Exercise objective: Copy each of the items below word for word.

Material supplied:
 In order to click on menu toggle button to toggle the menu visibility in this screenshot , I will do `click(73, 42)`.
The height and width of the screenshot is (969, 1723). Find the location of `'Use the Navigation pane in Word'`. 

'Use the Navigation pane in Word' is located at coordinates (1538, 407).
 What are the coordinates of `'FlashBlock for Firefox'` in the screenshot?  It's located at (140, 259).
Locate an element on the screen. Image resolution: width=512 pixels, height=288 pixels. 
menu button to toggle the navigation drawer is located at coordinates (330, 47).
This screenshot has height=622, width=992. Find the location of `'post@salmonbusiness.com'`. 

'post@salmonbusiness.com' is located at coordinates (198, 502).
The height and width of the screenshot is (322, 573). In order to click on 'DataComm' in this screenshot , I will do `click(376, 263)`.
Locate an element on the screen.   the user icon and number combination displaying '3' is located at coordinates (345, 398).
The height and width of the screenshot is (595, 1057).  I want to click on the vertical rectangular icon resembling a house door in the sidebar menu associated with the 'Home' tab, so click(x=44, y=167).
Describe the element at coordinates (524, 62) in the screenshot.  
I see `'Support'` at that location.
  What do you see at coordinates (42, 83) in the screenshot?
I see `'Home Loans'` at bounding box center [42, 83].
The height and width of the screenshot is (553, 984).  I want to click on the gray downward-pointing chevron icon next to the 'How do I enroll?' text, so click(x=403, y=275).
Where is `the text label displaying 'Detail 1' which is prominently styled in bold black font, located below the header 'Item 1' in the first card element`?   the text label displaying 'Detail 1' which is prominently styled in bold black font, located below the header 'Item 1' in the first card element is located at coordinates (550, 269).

Result for this exercise:
 In order to click on menu toggle button to toggle the menu visibility in this screenshot , I will do `click(73, 42)`.
The height and width of the screenshot is (969, 1723). Find the location of `'Use the Navigation pane in Word'`. 

'Use the Navigation pane in Word' is located at coordinates (1538, 407).
 What are the coordinates of `'FlashBlock for Firefox'` in the screenshot?  It's located at (140, 259).
Locate an element on the screen. Image resolution: width=512 pixels, height=288 pixels. 
menu button to toggle the navigation drawer is located at coordinates (330, 47).
This screenshot has height=622, width=992. Find the location of `'post@salmonbusiness.com'`. 

'post@salmonbusiness.com' is located at coordinates (198, 502).
The height and width of the screenshot is (322, 573). In order to click on 'DataComm' in this screenshot , I will do `click(376, 263)`.
Locate an element on the screen.   the user icon and number combination displaying '3' is located at coordinates (345, 398).
The height and width of the screenshot is (595, 1057).  I want to click on the vertical rectangular icon resembling a house door in the sidebar menu associated with the 'Home' tab, so click(x=44, y=167).
Describe the element at coordinates (524, 62) in the screenshot.  
I see `'Support'` at that location.
  What do you see at coordinates (42, 83) in the screenshot?
I see `'Home Loans'` at bounding box center [42, 83].
The height and width of the screenshot is (553, 984).  I want to click on the gray downward-pointing chevron icon next to the 'How do I enroll?' text, so click(x=403, y=275).
Where is `the text label displaying 'Detail 1' which is prominently styled in bold black font, located below the header 'Item 1' in the first card element`?   the text label displaying 'Detail 1' which is prominently styled in bold black font, located below the header 'Item 1' in the first card element is located at coordinates (550, 269).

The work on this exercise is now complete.